The scientific offer at the Faculty of Chemistry includes a very wide range of choices for the research offer devoted to primary materials. Research activity includes sophisticated synthesis techniques, including nanomaterials, advanced organic, inorganic and hybrid electronic materials as well as their advanced structural characterization. This experimental trend is additionally supported by the pillar in computer modeling of quantum-mechanical computing and the spectrum of tools offered by physical chemistry. In this area, the topics devoted to the chemistry of boron compounds, ionic liquids, etc. are worth mentioning. The chemical science discipline also includes interdisciplinary research on the border of chemistry, biochemistry and medicine, with outstanding achievements in sensors, microsensors and advanced medical diagnostics closely correlating with highly advanced chemical analytics. Firmly embedded in the school's offer is an ultra-modern field of study covering mechanochemistry with publishing achievements from the world's top shelf. The achievements and research in energy storage, including lithium-ion and sodium-ion cells, Li-S, are also world-class.

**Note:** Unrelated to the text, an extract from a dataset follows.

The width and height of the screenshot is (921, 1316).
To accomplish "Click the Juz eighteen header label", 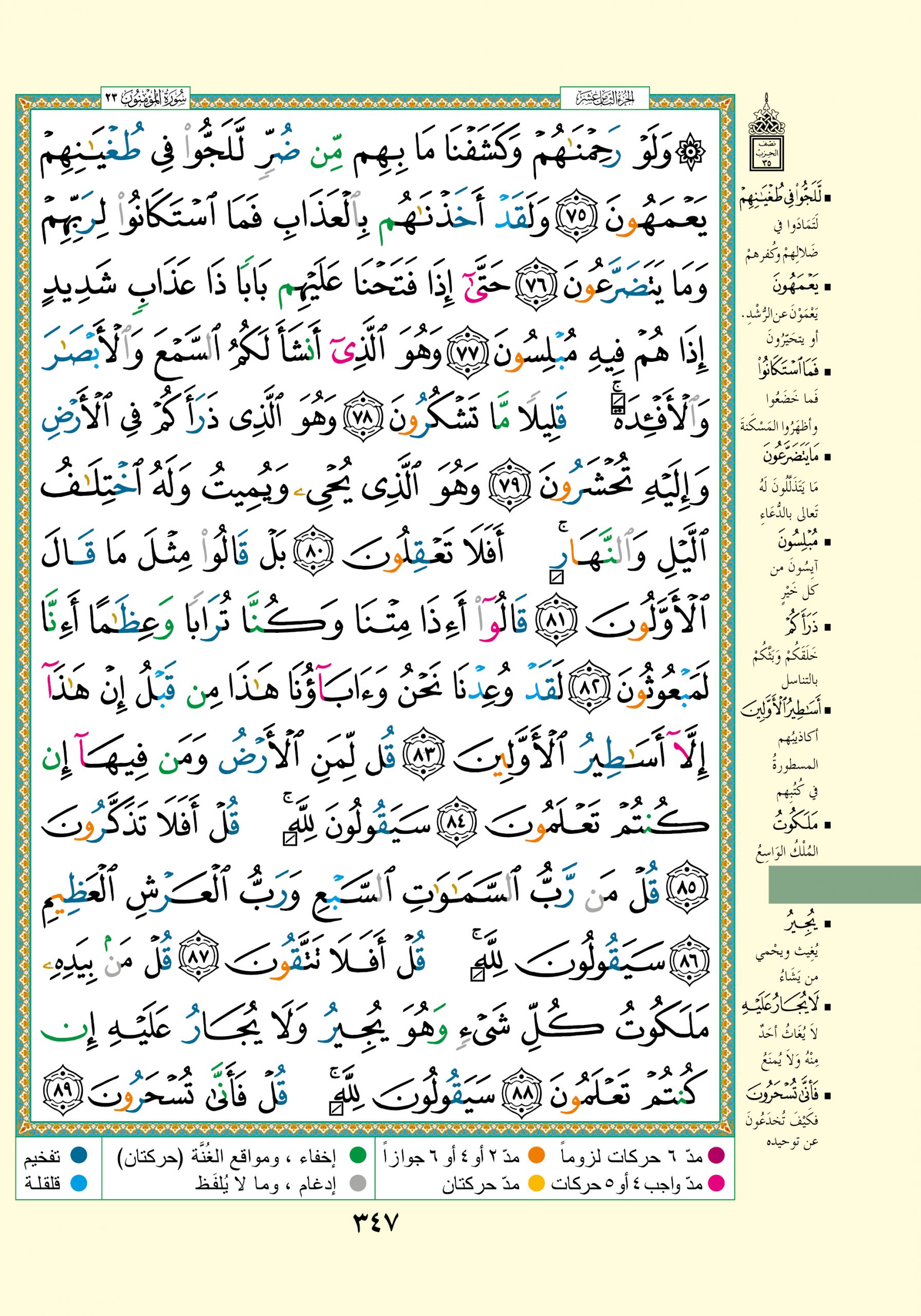I will pos(604,99).
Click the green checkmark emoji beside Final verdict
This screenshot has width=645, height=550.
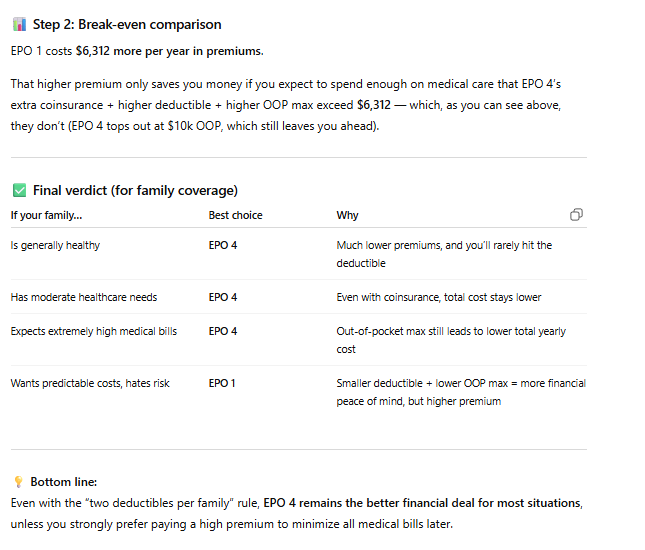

Physical sciences are represented at the Doctoral School in the following specialties: solid-state physics, nuclear physics and fundamental interactions and the physics of superfluid systems. As part of solid-state physics, work is carried out in the field of advanced materials for applications in energy conversion and storage devices, gas sensors, and supercapacitors. Fundamental and application studies concern in particular superionic and electron-ionic conductors, metallic glass and nano crystallized metallic glass. The following materials are tested: polycrystalline, nanocrystalline, glass-ceramic and amorphous. Particular importance is attached to nanomaterials and glasses that have undergone nano crystallization. The Faculty of Physics has extensive scientific cooperation with research institutes in Poland and abroad, including synchrotron centers (ESRF - France, DESY - Germany), as well as free-electron lasers (EuXFEL - Germany, SACLA - Japan, SLAC - USA). Within the framework of the Nuclear Physics specialization, a very wide range of research is offered, which includes both the properties of atomic nuclei, through nuclear reactions to the study of elementary particles: quarks and gluons, requiring enormous energies, temperatures, or densities. Research is carried out using antimatter for precise measurements of fundamental interactions. Research works are carried out in cooperation with leading foreign centers, i.e. CERN (Switzerland) and Brookhaven National Laboratory (USA), the United Institute of Nuclear Research in Dubna (Russia). Research is closely related to the Priority Research Area: "High Energy Physics and Experimental Techniques" implemented as part of a research university project.

The Physics of Superfluid Systems specialization offers theoretical studies of the following physical systems: quantum atomic gases, superfluid atomic nuclei and neutron stars using the most powerful supercomputers, such as Summit (USA), Piz Daint (Switzerland), Tsubame and Cygnus (Japan). We are interested in related issues with the formation and dynamics of quantum vortices, solitons and the phenomenon of quantum turbulence. The study of ultracold atomic gases is of great importance to an emerging new field: atomtronics.